[START OF TEXT EXTRACT]

This is the Tuesday edition of Renewing Your Mind, and I'm your host, Nathan W. Bingham. Does anyone have an excuse for not believing in God? Paul explains in Romans 1 that they are without excuse, and today R.C. Sproul explains why. And for the rest of this week, Dr. Sproul will be teaching through sections of the Westminster Confession of Faith. He called this one of the most important confessions of faith ever penned. And today he begins at the beginning, a section in the Confession on Scripture and what all people can learn from what the Confession calls the light of nature.

Here's Dr. Sproul. The Westminster Confession of Faith begins with the first chapter with the title, quote, Of the Holy Scripture. Now before we look at what is said here in this first chapter, I want to address the question, why the authors and framers of the Westminster Confession begin their credal statement with the doctrine of Scripture. Characteristically, theology initiates its study with the nature and character of God and then move from God to the Bible. But in the case of the Westminster Divines, they start with the Scripture rather than with God. And there is obviously a reason for that, and it is this, that Christianity from beginning to end is a revealed religion.

It's not a philosophy based upon human speculation or insight, but it purports to be a faith that is rooted and grounded in those things that God Himself has revealed to us, principally through sacred Scripture. And so that's the starting point for our Confession, and let's look then at the opening statements of it. Chapter 1, section 1 reads, Although the light of nature of nature and the works of creation and providence do so far manifest the goodness, wisdom, and power of God as to leave men inexcusable, yet they are not sufficient to give that knowledge of God and of His will which is necessary unto salvation. Now I'm serious when I say that the very first sentence of the Confession of Faith is worthy of an entire book of several hundred pages to give its fullest explication, because what is introduced at the start of the Confession is an acknowledgment that the revelation that we have of God in the pages of sacred Scripture is not the only revelation that God gives to the world of Himself, because the Bible itself points beyond the Bible to nature as a source of divine revelation. The psalmist tells us that the heavens declare the glory of God, and the firmament shows forth His handiwork. We are told that this whole world in which we live is as it were a theater of divine revelation, where God is manifesting His glory moment to moment in and through the things that He has made. The most important biblical text that teaches us about this extra revelation outside of the Bible is the first chapter of Paul's letter to the Romans.

[END OF TEXT EXTRACT]
[START OF DATASET EXTRACT]

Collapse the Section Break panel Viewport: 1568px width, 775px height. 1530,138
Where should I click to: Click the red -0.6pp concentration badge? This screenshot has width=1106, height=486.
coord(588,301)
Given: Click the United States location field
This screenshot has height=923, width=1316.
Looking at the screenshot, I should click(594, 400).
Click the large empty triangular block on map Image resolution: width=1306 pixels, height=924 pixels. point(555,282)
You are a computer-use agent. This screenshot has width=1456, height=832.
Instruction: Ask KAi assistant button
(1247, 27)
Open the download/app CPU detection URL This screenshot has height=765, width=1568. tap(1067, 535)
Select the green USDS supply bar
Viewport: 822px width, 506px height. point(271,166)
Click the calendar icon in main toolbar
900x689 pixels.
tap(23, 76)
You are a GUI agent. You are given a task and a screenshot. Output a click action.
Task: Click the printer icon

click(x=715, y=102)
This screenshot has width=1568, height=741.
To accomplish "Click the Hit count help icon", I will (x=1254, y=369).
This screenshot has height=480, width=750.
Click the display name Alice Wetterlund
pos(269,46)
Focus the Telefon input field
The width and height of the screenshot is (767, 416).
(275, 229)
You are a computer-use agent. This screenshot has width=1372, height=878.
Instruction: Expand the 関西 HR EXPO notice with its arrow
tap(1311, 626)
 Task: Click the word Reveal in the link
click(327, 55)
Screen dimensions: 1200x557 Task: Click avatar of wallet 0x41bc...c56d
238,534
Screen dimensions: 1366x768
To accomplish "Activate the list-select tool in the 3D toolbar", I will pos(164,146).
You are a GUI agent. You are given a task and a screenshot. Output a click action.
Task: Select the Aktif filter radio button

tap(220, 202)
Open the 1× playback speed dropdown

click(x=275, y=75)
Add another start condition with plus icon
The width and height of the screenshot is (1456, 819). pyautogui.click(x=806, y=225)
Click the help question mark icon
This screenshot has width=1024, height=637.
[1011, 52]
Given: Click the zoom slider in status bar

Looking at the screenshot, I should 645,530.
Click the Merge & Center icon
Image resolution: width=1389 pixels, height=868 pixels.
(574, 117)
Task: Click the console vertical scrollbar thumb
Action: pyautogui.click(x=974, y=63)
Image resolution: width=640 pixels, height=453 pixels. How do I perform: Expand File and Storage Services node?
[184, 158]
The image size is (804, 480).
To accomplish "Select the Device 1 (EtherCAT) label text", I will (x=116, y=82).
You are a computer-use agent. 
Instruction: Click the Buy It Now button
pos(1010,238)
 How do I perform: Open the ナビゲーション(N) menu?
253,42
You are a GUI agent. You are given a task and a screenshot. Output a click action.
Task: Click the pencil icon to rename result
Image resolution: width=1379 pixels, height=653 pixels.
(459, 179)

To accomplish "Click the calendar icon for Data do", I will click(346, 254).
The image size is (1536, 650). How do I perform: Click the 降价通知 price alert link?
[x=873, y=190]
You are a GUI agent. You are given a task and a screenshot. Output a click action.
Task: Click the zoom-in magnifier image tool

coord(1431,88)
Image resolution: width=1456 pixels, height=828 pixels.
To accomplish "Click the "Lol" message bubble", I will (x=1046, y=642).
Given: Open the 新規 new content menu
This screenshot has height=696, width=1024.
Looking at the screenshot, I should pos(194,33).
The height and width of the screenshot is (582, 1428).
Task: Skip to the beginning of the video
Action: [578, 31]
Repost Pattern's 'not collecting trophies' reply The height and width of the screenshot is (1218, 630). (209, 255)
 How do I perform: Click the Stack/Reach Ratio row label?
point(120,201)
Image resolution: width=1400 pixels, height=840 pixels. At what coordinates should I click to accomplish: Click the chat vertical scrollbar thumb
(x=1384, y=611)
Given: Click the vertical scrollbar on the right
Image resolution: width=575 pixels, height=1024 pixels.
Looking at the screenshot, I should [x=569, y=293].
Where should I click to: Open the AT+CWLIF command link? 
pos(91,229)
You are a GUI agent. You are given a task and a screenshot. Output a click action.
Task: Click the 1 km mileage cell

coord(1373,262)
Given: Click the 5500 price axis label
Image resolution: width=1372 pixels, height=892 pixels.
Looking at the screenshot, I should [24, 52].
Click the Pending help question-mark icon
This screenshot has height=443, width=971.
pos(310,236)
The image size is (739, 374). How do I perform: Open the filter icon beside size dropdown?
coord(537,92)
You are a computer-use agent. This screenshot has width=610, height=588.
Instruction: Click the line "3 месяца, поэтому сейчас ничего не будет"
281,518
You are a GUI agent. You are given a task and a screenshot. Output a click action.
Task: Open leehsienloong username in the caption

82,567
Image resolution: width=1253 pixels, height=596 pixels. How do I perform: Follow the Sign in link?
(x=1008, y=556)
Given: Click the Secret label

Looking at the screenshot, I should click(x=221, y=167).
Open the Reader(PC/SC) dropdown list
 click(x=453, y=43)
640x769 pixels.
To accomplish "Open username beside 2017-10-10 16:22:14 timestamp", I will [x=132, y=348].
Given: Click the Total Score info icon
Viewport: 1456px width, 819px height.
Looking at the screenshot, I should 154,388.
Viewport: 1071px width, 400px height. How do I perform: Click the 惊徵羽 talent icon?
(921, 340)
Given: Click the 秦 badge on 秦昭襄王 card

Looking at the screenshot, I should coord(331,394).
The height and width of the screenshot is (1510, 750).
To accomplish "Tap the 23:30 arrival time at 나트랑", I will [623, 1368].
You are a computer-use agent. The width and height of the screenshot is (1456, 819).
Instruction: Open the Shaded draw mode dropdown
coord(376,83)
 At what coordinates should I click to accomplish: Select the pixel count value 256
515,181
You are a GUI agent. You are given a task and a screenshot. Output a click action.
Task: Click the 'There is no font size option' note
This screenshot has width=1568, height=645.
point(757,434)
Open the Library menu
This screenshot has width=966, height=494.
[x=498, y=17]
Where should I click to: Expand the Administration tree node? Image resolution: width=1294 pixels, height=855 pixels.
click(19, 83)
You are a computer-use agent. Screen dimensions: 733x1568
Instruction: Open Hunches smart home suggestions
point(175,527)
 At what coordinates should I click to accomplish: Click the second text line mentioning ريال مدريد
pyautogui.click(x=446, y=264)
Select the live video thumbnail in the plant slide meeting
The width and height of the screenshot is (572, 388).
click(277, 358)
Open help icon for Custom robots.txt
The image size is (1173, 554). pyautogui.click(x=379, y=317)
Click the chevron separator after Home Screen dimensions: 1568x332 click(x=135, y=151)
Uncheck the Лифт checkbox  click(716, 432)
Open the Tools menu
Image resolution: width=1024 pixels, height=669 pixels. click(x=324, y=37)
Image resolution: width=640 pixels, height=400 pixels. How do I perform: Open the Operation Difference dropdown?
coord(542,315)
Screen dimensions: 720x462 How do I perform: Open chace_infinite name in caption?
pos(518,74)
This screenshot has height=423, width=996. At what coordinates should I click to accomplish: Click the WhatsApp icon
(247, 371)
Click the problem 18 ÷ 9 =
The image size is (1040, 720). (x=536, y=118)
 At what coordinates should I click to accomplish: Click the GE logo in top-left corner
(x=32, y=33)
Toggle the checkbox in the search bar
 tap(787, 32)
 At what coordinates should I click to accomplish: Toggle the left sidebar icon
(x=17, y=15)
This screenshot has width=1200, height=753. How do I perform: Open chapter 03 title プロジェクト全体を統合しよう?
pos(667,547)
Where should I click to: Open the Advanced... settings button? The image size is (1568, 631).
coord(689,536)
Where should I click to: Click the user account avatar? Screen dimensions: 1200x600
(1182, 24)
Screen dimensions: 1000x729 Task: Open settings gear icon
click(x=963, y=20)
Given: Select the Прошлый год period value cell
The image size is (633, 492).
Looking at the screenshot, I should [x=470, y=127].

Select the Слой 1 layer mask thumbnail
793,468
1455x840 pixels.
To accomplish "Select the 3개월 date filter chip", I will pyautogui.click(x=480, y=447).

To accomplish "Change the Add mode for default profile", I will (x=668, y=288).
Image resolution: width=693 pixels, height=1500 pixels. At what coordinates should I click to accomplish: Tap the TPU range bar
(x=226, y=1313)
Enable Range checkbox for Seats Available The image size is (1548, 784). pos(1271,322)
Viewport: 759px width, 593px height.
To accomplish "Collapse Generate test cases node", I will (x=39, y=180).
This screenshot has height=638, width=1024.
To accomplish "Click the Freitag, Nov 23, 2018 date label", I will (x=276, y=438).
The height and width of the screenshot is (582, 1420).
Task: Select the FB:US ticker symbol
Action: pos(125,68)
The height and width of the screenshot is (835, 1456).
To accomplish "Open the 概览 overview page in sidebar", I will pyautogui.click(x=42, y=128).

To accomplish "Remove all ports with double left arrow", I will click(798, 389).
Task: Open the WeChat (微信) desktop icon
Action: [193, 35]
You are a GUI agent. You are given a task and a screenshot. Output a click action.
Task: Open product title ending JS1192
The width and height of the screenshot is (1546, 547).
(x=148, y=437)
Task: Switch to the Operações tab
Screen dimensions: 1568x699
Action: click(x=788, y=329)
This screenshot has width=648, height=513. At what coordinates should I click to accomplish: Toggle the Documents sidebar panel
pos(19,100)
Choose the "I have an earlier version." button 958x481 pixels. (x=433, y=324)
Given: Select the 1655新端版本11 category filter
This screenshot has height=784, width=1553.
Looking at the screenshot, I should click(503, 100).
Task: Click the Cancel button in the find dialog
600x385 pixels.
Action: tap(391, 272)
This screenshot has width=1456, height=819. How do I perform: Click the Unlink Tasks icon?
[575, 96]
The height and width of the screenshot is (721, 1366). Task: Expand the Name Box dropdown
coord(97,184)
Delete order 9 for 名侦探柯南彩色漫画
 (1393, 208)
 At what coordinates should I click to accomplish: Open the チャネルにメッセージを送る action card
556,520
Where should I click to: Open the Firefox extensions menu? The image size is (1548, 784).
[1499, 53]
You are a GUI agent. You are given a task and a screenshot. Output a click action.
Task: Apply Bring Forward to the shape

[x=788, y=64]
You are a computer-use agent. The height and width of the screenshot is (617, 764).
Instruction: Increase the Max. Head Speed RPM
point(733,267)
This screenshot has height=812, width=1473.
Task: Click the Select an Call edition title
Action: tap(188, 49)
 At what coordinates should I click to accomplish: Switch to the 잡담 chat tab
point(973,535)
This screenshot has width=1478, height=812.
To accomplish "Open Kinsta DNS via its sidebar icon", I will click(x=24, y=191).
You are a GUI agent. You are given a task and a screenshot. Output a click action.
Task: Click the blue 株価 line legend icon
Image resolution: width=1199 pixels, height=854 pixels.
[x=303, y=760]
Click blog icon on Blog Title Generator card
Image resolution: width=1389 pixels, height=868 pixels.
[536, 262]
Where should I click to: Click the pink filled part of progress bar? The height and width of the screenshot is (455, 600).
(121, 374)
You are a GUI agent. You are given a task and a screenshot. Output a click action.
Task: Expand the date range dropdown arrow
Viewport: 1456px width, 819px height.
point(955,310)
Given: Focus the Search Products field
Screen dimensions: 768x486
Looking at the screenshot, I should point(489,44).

[END OF DATASET EXTRACT]

**SET PROBLEM 1**. According to the transcript, what title does the first chapter of the Westminster Confession of Faith carry?
**SET PROBLEM 2**. Reproduce the part of the transcript that opens with the words containing "This is the" and closes with "light of nature.".
Nothing in the records is needed here.

**CORRECT RESPONSE 1**. Of the Holy Scripture

**CORRECT RESPONSE 2**.
This is the Tuesday edition of Renewing Your Mind, and I'm your host, Nathan W. Bingham. Does anyone have an excuse for not believing in God? Paul explains in Romans 1 that they are without excuse, and today R.C. Sproul explains why. And for the rest of this week, Dr. Sproul will be teaching through sections of the Westminster Confession of Faith. He called this one of the most important confessions of faith ever penned. And today he begins at the beginning, a section in the Confession on Scripture and what all people can learn from what the Confession calls the light of nature.